Tag Archives: Selenium

Awesome Stuff – Selenium, RobotFramework, test automation, etc.

24 Feb

A while back I came across the “awesome” series of listings of (good?) resources for a given category (awesome go/java/ruby/python/etc.).

Well, it’s nice that it has expanded to other areas beyond programming languages, and per se to my original blog content, some areas I and my readers are interested in that I thought to share (if you haven’t already come across them):

I’m contributing to these as I can. And we all should, but at the same time, in keeping with the motto “awesome”, entries in the list should have good reason to be there, not just “yet another related thing to put on the list”, should be something special, otherwise, it will end up a bloated list of (spam-y) stuff.


A page object representing both desktop and mobile views or website and mobile app

2 Mar

It just occurred to me today, from reading a Selenium forum post, that a past blog post of mine can also apply to the following cases:

  • you have both desktop and mobile views for a website or web app (e.g. responsive design, etc.)

TASKS TO CARRY OUT:
[1] According to the Selenium blog text, what made the author realize that a past post could also apply to sites with both desktop and mobile views?
[2] Write a continuation of the Selenium blog text, starting after its last sentence.
The lines that follow are taken from a different source than the Selenium blog text.

DATASET:
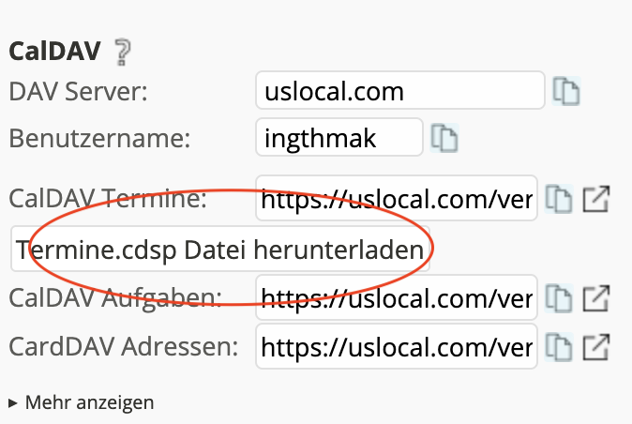Open CardDAV Adressen URL externally
Viewport: 632px width, 424px height.
(595, 348)
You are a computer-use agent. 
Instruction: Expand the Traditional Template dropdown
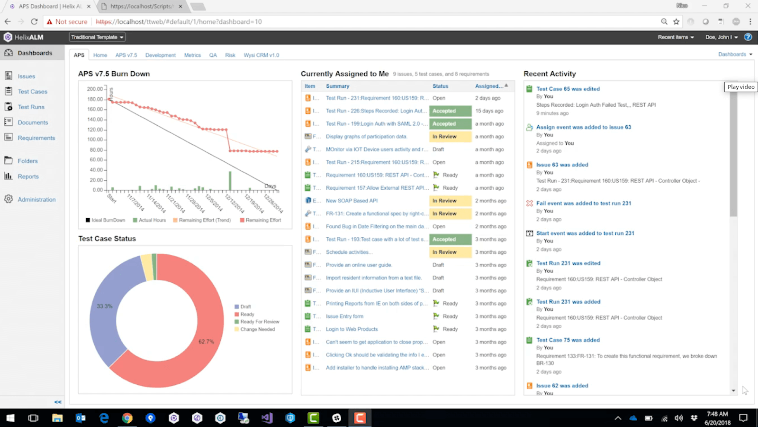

ANSWERS TO THE EXERCISE:
[1] Reading a Selenium forum post.

[2]
  • you have a website and a native mobile app that offers similar service/functionality

and as such in both these cases there is shared logic (user/app/site workflow, element locators – even if the actual values differ, but the “logical” representation is the same such as login button on both web site and mobile app, etc.).

Using the techniques defined in that other post, you can share locator references/variables and share page object methods and have a single page object represent both mobile & web versions. For sharing of methods with branching logic, instead of checking which A/B flow to go through, you check what platform you’re on and go to appropriate branch logic based on that.

Also on some specifics, I haven’t tested this type of implementation before, but in theory should work out even for cases where you have website and a native mobile app:

  • You just have to use the right driver instance in the page object methods (or instantiate the page object with the right driver instance), etc. based on the platform (e.g. Appium/ios-driver/etc. vs Selenium WebDriver).
  • For shared locators, XPath may work best, using the multi-valued locator approach with pipes “|”. That is because I know Appium (at least) supports XPath based locators. Not sure about CSS selectors. So, I’m hoping/assuming Appium supports the multi-valued XPath functionality. Don’t know about the other tools lke ios-driver, etc. If this doesn’t work out, you would need separate locator references/variables then.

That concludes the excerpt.